- _AVAILABLE DATA_:
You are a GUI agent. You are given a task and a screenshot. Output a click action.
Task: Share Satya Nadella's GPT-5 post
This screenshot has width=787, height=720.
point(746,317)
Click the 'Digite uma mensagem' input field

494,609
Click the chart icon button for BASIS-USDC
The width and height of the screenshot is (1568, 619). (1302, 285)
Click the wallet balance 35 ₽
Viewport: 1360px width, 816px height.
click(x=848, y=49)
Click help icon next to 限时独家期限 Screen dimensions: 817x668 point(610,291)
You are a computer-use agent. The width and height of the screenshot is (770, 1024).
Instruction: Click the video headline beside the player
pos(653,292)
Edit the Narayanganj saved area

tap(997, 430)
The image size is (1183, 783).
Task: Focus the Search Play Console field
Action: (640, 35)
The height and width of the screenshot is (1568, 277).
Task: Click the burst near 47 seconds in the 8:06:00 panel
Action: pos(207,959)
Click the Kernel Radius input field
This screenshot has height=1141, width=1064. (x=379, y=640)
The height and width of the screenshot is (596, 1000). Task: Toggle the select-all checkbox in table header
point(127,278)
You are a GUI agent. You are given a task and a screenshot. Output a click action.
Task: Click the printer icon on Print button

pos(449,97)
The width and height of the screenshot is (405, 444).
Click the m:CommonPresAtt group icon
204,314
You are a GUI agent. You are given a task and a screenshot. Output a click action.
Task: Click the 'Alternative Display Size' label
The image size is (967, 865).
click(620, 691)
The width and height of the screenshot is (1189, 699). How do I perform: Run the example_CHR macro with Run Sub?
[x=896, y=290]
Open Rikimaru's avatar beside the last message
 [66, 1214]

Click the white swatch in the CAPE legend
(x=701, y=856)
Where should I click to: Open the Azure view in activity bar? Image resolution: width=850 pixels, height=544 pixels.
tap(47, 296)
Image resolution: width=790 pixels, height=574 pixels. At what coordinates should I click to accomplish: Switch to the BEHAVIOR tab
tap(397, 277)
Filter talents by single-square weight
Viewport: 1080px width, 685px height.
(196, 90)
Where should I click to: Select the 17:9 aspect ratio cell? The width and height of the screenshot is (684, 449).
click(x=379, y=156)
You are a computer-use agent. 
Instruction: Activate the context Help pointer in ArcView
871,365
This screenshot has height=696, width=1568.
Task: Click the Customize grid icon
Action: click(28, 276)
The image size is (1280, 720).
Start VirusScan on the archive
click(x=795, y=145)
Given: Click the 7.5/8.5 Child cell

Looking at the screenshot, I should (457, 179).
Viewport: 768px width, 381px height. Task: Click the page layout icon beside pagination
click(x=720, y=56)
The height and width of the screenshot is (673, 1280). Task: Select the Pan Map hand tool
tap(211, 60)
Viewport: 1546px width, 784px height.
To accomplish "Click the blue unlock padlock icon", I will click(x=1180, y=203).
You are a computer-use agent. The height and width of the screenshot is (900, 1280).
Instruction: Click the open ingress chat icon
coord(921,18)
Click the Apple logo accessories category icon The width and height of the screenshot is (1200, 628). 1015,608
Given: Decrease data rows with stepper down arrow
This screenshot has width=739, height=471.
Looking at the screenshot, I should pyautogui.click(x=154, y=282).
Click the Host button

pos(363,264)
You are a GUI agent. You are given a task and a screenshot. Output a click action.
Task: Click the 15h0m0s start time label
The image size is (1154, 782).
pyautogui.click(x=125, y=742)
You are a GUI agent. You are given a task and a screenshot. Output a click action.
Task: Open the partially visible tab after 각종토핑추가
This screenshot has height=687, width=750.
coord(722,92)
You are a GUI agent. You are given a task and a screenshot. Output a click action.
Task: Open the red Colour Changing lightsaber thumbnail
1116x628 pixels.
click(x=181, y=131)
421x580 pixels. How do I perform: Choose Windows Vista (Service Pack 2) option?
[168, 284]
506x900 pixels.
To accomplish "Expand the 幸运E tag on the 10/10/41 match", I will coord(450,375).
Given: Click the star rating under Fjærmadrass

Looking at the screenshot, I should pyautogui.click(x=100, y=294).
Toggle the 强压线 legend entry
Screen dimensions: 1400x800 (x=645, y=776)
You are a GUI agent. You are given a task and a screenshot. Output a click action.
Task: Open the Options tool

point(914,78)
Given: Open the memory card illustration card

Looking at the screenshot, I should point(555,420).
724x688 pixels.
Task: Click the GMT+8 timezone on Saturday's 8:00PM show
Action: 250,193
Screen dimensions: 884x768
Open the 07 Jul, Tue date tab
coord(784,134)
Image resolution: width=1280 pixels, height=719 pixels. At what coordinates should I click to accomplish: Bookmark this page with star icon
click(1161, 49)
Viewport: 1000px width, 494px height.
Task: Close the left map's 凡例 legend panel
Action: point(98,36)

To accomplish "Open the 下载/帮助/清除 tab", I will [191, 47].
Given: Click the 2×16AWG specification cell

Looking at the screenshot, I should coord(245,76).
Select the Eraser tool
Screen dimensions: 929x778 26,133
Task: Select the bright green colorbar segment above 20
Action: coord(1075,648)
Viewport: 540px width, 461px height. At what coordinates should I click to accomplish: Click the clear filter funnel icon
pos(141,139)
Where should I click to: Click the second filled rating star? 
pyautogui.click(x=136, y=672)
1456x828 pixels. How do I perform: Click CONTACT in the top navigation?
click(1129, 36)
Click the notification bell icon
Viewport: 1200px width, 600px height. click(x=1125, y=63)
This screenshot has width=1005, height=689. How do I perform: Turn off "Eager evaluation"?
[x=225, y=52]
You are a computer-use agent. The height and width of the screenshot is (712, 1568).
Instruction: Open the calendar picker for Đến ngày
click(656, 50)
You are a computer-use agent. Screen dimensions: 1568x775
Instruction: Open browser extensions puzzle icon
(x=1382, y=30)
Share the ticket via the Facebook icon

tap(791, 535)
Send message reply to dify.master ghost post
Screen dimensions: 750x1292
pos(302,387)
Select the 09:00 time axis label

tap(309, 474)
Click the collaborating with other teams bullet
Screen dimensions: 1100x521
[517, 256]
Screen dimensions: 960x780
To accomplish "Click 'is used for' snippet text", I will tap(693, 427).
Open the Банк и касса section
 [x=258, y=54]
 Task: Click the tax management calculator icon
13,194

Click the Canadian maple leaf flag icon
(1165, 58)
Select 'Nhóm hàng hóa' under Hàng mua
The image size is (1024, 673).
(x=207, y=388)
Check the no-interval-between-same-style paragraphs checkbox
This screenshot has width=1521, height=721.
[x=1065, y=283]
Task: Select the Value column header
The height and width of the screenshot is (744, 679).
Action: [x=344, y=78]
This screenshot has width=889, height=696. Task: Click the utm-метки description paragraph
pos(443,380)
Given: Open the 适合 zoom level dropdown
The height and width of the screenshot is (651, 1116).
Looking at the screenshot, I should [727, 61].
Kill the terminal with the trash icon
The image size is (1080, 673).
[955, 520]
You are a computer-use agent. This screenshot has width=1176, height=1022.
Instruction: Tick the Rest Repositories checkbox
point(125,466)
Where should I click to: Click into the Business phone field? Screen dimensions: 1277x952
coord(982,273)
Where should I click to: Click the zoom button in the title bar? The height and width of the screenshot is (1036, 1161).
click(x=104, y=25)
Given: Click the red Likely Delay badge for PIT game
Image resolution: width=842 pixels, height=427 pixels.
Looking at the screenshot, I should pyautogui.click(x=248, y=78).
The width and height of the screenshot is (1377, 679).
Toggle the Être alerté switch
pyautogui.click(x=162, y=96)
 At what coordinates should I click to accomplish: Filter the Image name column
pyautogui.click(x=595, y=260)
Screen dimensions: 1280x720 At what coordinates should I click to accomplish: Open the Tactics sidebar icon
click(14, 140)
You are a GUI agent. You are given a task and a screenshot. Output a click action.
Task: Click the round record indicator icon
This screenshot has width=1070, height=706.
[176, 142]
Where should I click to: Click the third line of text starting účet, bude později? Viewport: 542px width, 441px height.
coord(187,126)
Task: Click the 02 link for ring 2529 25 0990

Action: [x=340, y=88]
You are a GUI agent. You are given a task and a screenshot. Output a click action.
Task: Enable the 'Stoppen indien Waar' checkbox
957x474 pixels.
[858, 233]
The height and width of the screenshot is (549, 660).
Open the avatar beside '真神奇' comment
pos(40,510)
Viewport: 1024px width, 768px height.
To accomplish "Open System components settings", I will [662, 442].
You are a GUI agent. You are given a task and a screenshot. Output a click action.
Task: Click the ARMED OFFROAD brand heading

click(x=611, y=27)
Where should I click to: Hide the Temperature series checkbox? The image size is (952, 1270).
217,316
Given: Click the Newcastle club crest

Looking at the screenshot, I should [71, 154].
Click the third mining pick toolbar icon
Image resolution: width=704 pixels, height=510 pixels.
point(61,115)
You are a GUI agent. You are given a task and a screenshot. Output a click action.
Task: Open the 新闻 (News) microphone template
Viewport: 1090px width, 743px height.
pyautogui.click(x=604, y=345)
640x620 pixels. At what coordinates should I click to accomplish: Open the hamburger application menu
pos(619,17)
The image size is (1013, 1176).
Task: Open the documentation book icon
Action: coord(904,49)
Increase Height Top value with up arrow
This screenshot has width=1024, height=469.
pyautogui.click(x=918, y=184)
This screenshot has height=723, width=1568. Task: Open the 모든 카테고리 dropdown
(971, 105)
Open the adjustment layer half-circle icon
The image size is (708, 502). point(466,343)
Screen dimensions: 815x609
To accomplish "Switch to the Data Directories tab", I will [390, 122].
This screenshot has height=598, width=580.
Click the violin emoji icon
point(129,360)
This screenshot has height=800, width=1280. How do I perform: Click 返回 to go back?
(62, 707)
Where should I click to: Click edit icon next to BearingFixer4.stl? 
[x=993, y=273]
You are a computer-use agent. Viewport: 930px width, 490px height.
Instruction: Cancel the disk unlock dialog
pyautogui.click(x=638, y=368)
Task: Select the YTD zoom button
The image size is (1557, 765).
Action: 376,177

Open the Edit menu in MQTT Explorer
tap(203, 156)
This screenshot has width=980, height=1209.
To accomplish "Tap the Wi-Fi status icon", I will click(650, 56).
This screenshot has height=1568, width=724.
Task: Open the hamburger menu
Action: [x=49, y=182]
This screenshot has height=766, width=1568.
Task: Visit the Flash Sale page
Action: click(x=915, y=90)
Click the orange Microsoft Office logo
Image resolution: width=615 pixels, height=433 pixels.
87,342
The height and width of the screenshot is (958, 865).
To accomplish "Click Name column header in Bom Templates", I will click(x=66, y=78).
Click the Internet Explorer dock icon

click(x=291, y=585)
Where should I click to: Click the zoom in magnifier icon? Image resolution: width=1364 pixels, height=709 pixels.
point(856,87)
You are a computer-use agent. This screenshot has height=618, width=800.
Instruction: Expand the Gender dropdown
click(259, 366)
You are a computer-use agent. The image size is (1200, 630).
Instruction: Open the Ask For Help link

- _TASK OBJECTIVE_: In the listing above, find the line with "You are a computer-use agent. Viewport: 930px" and the line with "This screenshot has width=980, height=1209.", then print exactly those two lines and every line between them, and nothing more.

- _RESULT OF THIS EXERCISE_:
You are a computer-use agent. Viewport: 930px width, 490px height.
Instruction: Cancel the disk unlock dialog
pyautogui.click(x=638, y=368)
Task: Select the YTD zoom button
The image size is (1557, 765).
Action: 376,177

Open the Edit menu in MQTT Explorer
tap(203, 156)
This screenshot has width=980, height=1209.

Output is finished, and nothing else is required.